Merge lp://staging/~gary/launchpad/bug723999 into lp://staging/launchpad

Proposed by Gary Poster
Status: Merged
Approved by: Gary Poster
Approved revision: no longer in the source branch.
Merged at revision: 12526
Proposed branch: lp://staging/~gary/launchpad/bug723999
Merge into: lp://staging/launchpad
Diff against target: 1058 lines (+474/-351)
5 files modified
lib/lp/bugs/model/bug.py (+15/-37)
lib/lp/bugs/model/bugtask.py (+14/-69)
lib/lp/bugs/model/structuralsubscription.py (+418/-237)
lib/lp/bugs/model/tests/test_bugtask.py (+5/-3)
lib/lp/bugs/tests/test_structuralsubscriptiontarget.py (+22/-5)
To merge this branch: bzr merge lp://staging/~gary/launchpad/bug723999
Reviewer Review Type Date Requested Status
j.c.sackett (community) Approve
Review via email: mp+52133@code.staging.launchpad.net

Commit message

[r=jcsackett][bug=723999] Reduce the SQL size and expense of calculating the structural subscribers for a given change.

Description of the change

This branch makes significant changes to how we calculate the structural subscribers for a given notification. The previous set-based approach was elegant and may have had similar or even slightly better performance characteristics in some simple cases; however it created gigantic SQL queries and performed poorly when there were a few bugtasks for a bug, and filters for every subscription.

This branch takes a more classic approach to building a SQL query. In tests, this brought a query that was taking 1.2-1.4 seconds to taking 300 milliseconds or less.

It also significantly reduced the SQL needed. SQL is 2/3 size in the simplest case with a single bugtask and no tags; 1/2 size in a more complex case with a single bugtask with tags. Once you have two tasks and on a bug with tags, the new approach's SQL is 1/3 the size, and as you add bugtasks, the ratio gets smaller and smaller.

It's worth noting that Storm support for the WITH statement would really help things. Then I would do one WITH table for the first query, and in the case of the UNION for the tags, I might do another WITH query for the shared bits. As it is, I'm trying to compromise between the cost of duplicating work in the database and the cost of making a separate Storm query. The WITH statement support would also shorten the size of the SQL. I'll be tempted to try and add that to Storm later, now that Postgres supports it.

I ended up having to use some somewhat esoteric SQL. In addition to having a pre-implementation call with Danilo about this, I also ran it past him after I was finished. He seemed pleased with explanations I gave verbally. I have copiously commented the core function, so I hope that you will be able to follow along there as well.

◆ Given data ◆
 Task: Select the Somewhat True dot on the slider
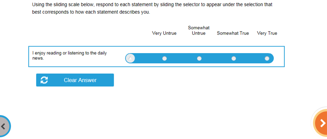(234, 58)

◆ Task ◆
Summarize the merge proposal in two sentences.

◆ Problem solution ◆
The branch changes how the structural subscribers for a notification are calculated, replacing a set-based approach that created gigantic SQL queries and performed poorly when a bug had several bugtasks and every subscription had filters. Its more classic way of building the query cut a 1.2-1.4 second query to 300 milliseconds or less in tests and significantly reduced the size of the SQL, and Storm support for the WITH statement would help further.